Las Vegas is known for its extravagant casinos and bustling nightlife, but few people are familiar with the gorgeous landscapes situated just 45 minutes from the center of the Strip. Perfect for hiking, these locations offer a wide variety of sights and experiences for everyone—from the amateur climber to the experienced trekker.
Northwest of Las Vegas lies Mt. Charleston, a towering conglomeration of rock and weathered sand. This mountain is perfect for those looking for a diverse hiking adventure. Hikers wanting a lengthy challenge can try the North Loop Trail, which weaves its way over and around the steep mountainside for more than 20 miles. Those looking for a lighter hike can simply tackle part of this trail. Consider starting at the north end; about three miles in is the Raintree, a 3000-year-old bristlecone pine. Mt. Charleston can get rather cold and snowy by late fall, so it is better to hike this area before mid-October.
Near Mt. Charleston are two other popular trails. Cathedral Rock is a fairly strenuous one-and-a-half-mile hike that is perfect for those looking for a relatively quick way to get a gorgeous view of the canyons below. Also nearby is Mary Jane Falls. The hike to this location is also fairly arduous, but it leads to gorgeous limestone cliffs with trickling spring water and shallow caves. These two hikes are fairly steep, but the views at the end are well worth the effort.
Red Rock Canyon
To the west of Las Vegas lies Red Rock Canyon, an expansive national park filled with dozens of hiking opportunities. Fall is the perfect time to hike this canyon—after summer’s exhausting heat and before winter’s icy chill.
The Icebox Canyon Trail gives hikers a break from the beating sun. It traverses a narrow canyon amidst trickling water and jutting rock. The sun rarely reaches into this two-and-a-half-mile slot canyon, so it is a perfect escape from the heat.
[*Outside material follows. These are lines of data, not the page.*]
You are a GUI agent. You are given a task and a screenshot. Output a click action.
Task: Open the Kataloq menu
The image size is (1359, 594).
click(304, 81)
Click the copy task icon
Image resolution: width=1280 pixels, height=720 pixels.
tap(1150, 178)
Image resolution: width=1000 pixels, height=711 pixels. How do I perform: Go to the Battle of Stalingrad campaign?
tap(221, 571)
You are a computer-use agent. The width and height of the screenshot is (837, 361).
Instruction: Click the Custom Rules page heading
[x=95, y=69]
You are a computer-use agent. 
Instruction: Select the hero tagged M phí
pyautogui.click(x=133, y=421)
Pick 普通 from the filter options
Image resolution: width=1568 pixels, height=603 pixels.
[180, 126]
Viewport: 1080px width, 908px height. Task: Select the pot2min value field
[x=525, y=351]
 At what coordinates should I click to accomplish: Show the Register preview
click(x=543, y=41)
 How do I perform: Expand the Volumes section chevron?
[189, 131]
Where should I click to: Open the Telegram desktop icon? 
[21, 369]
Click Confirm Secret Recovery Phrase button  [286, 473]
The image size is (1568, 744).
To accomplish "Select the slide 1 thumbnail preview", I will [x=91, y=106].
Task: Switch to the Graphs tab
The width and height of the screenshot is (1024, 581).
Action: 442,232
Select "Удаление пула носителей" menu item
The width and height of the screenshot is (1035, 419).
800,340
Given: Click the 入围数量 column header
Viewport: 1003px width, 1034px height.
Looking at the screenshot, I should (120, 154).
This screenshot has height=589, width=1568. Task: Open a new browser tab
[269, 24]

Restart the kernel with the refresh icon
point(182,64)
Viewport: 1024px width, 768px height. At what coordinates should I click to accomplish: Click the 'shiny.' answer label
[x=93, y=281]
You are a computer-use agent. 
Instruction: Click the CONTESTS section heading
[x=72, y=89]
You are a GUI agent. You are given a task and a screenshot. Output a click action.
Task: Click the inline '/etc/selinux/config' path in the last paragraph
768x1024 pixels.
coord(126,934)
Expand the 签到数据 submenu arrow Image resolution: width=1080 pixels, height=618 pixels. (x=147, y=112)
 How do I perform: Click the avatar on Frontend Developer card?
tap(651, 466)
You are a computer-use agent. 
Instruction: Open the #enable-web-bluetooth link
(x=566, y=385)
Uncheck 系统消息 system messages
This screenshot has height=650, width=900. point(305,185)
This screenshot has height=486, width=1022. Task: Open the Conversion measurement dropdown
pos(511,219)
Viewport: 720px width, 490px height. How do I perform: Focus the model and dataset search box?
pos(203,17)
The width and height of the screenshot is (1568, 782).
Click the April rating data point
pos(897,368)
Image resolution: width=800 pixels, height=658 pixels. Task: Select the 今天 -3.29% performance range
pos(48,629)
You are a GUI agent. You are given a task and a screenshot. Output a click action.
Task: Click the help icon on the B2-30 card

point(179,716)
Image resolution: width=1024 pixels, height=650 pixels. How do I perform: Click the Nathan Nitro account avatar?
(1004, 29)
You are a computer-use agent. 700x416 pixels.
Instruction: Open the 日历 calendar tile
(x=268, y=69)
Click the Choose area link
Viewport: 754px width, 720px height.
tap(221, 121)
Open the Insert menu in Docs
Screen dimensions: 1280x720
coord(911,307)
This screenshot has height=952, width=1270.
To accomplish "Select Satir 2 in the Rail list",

Another popular desert trek is the Calico Tanks Trail. This relatively mild two-mile hike takes visitors from sagebrush-ridden ground to quarry stone and sandstone. It culminates in serene pools of water hidden by the steep, brush-red cliff side.
The best view in Red Rock is from the top of Turtlehead Peak. This six-mile climb is fairly difficult, but it is still accessible to amateur hikers. The trail concludes at the peak, the highest elevation in the park, with a stunning panorama of the canyons below and Las Vegas in the distance.
You may just find yourself wondering why the mountains near Las Vegas aren’t as renowned as the city itself.